THE TASK: From the line that includes "Given: Click the Trading Password label text" to the last line of the records that follow, copy every line exactly and nothing more, omitting pictures.

DATA FOR ANALYSIS:
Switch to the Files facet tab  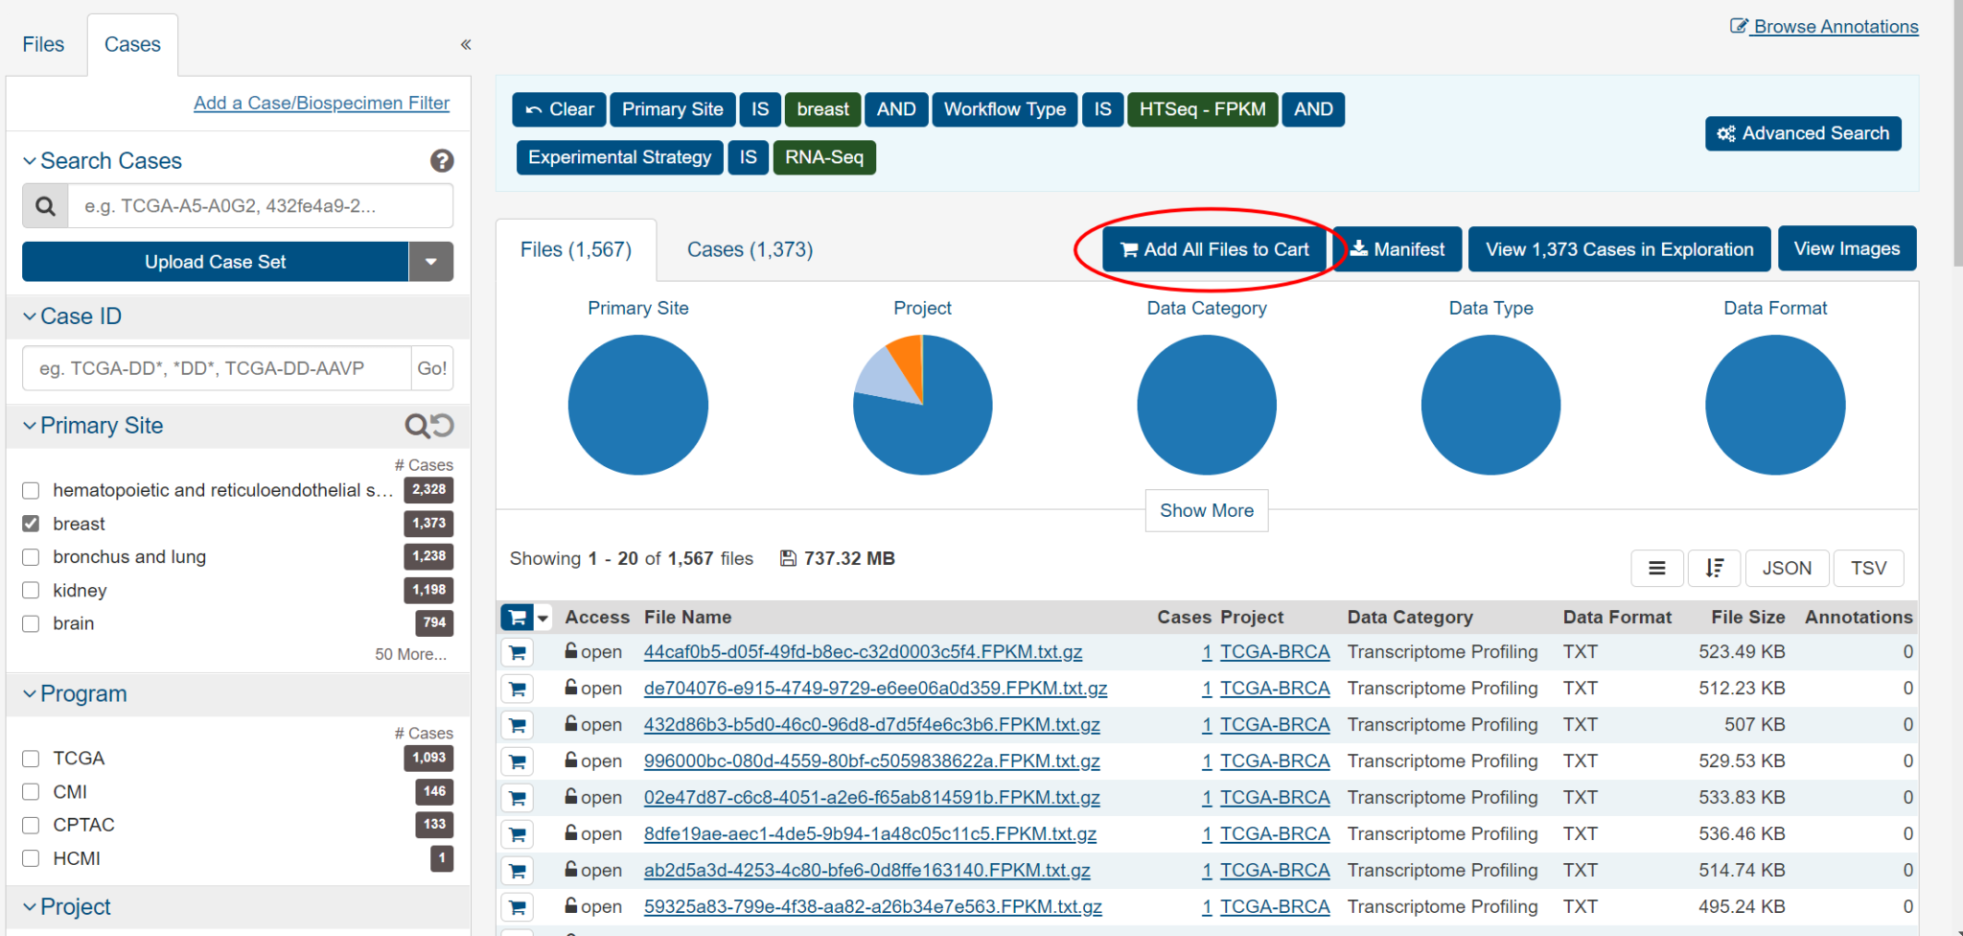[x=43, y=44]
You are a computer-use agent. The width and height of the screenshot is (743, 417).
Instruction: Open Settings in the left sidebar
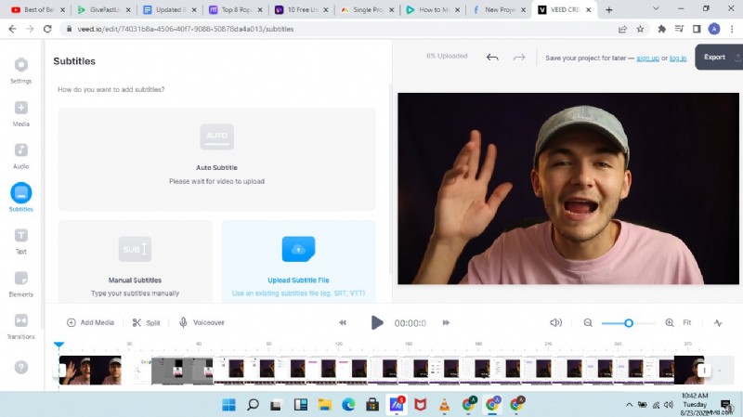[x=20, y=66]
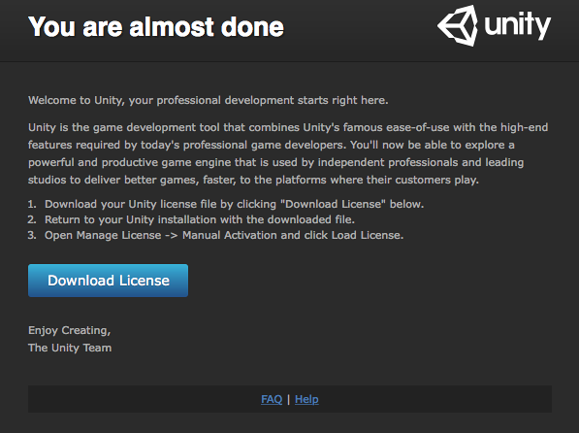Click the pipe separator between FAQ and Help

pyautogui.click(x=288, y=399)
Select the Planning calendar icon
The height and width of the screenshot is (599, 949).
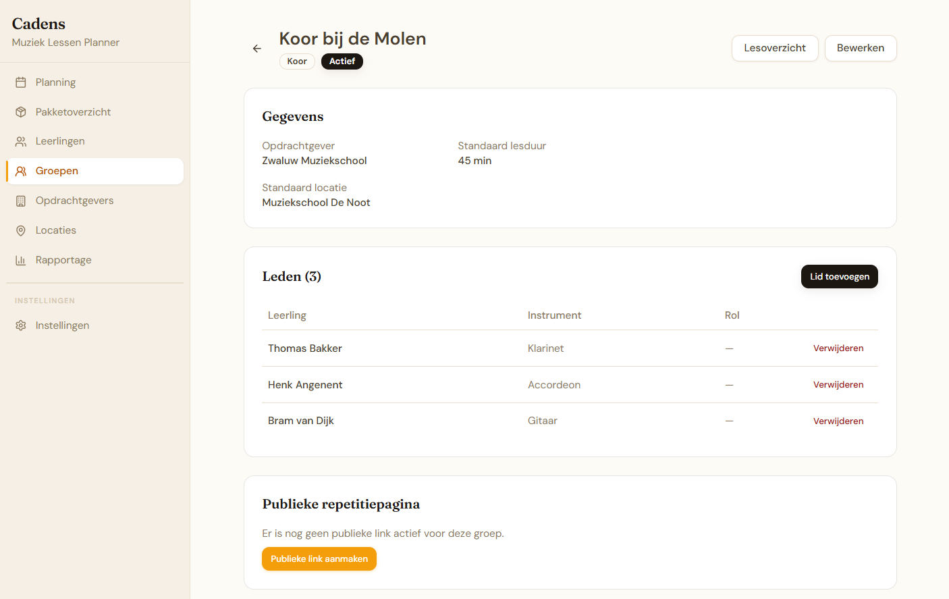click(x=21, y=82)
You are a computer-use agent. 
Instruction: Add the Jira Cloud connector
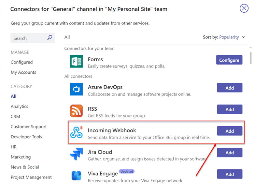(230, 153)

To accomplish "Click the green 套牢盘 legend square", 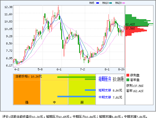I will coord(128,80).
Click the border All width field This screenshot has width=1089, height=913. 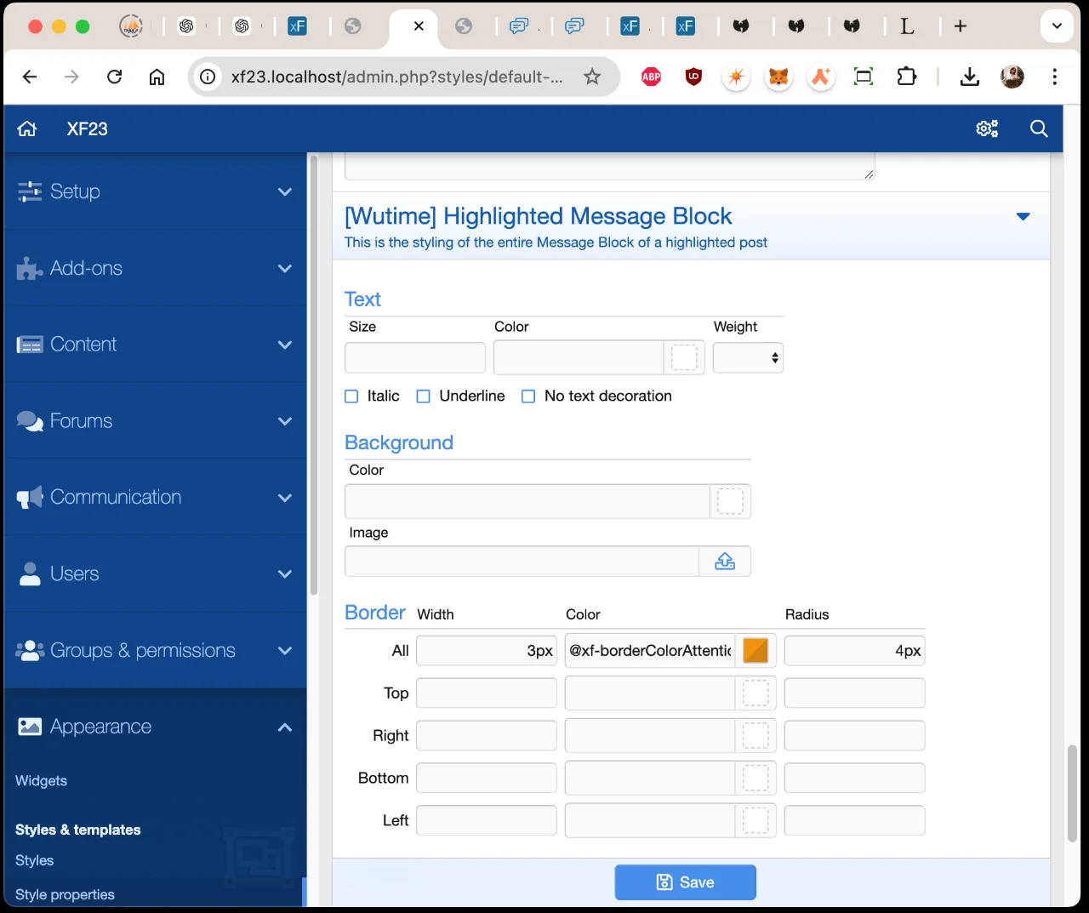pos(486,651)
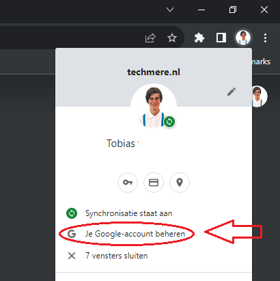The width and height of the screenshot is (280, 281).
Task: Click the Tobias account name
Action: point(121,144)
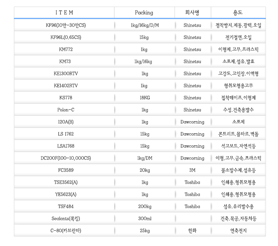Click the Packing column header
278x246 pixels.
pos(144,13)
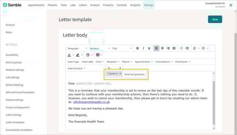Apply underline formatting
237x135 pixels.
(x=149, y=48)
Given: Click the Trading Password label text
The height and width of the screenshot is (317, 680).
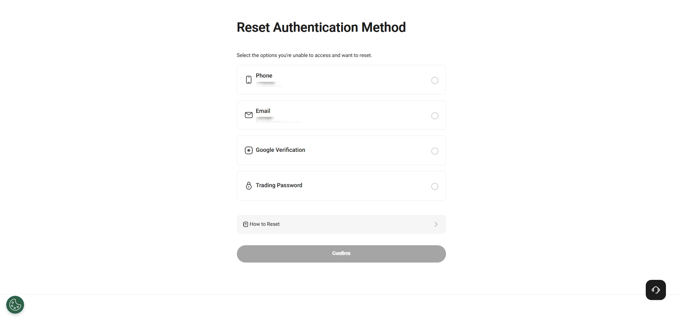Looking at the screenshot, I should pyautogui.click(x=279, y=185).
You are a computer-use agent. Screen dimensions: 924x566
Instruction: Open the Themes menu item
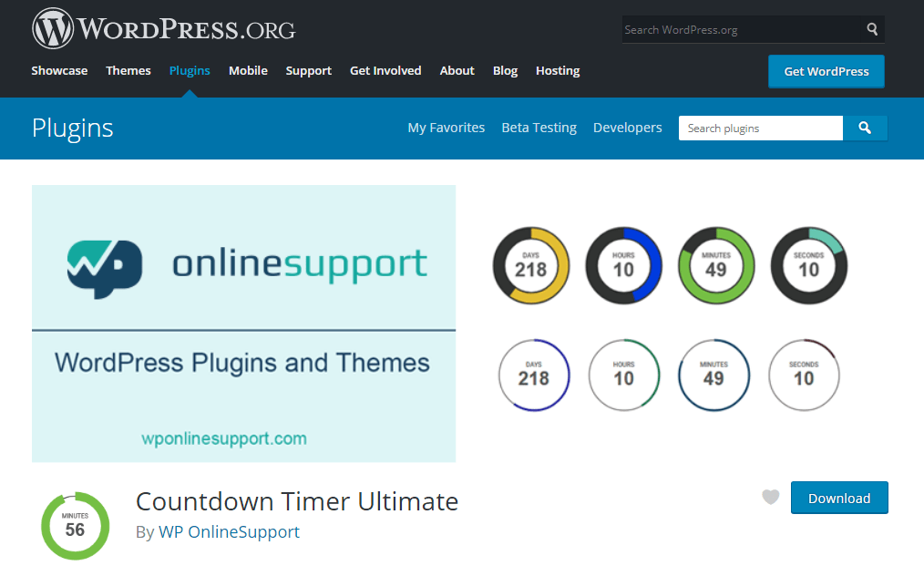point(128,71)
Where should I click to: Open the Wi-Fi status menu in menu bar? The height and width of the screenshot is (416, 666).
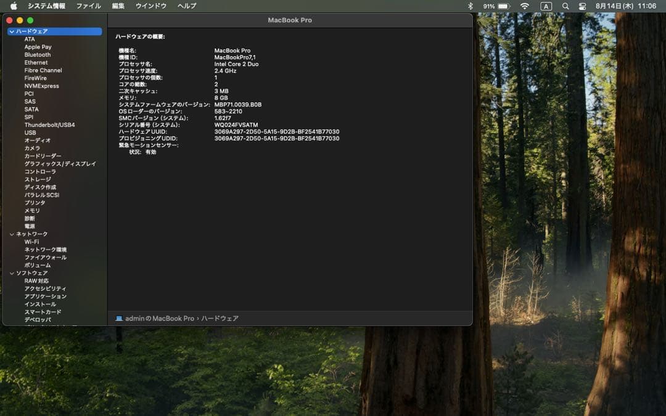click(525, 6)
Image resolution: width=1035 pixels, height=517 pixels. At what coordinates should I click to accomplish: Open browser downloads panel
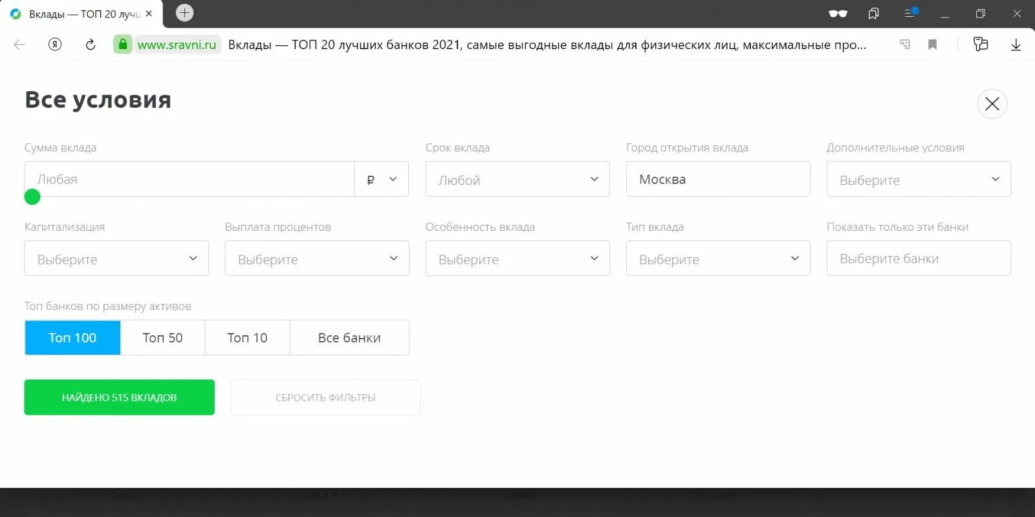[1016, 45]
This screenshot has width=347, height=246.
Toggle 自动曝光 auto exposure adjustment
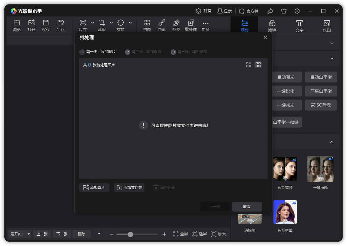click(287, 77)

RESPONSE TO THIS EXERCISE:
Given: Click the Trading Password label text
The height and width of the screenshot is (317, 680).
Looking at the screenshot, I should pyautogui.click(x=279, y=185).
You are a computer-use agent. Screen dimensions: 924x566
Instruction: Open the Themes menu item
point(128,71)
Where should I click to: Open the Wi-Fi status menu in menu bar? The height and width of the screenshot is (416, 666).
click(525, 6)
Image resolution: width=1035 pixels, height=517 pixels. At what coordinates should I click to accomplish: Open browser downloads panel
[1016, 45]
This screenshot has width=347, height=246.
Toggle 自动曝光 auto exposure adjustment
click(287, 77)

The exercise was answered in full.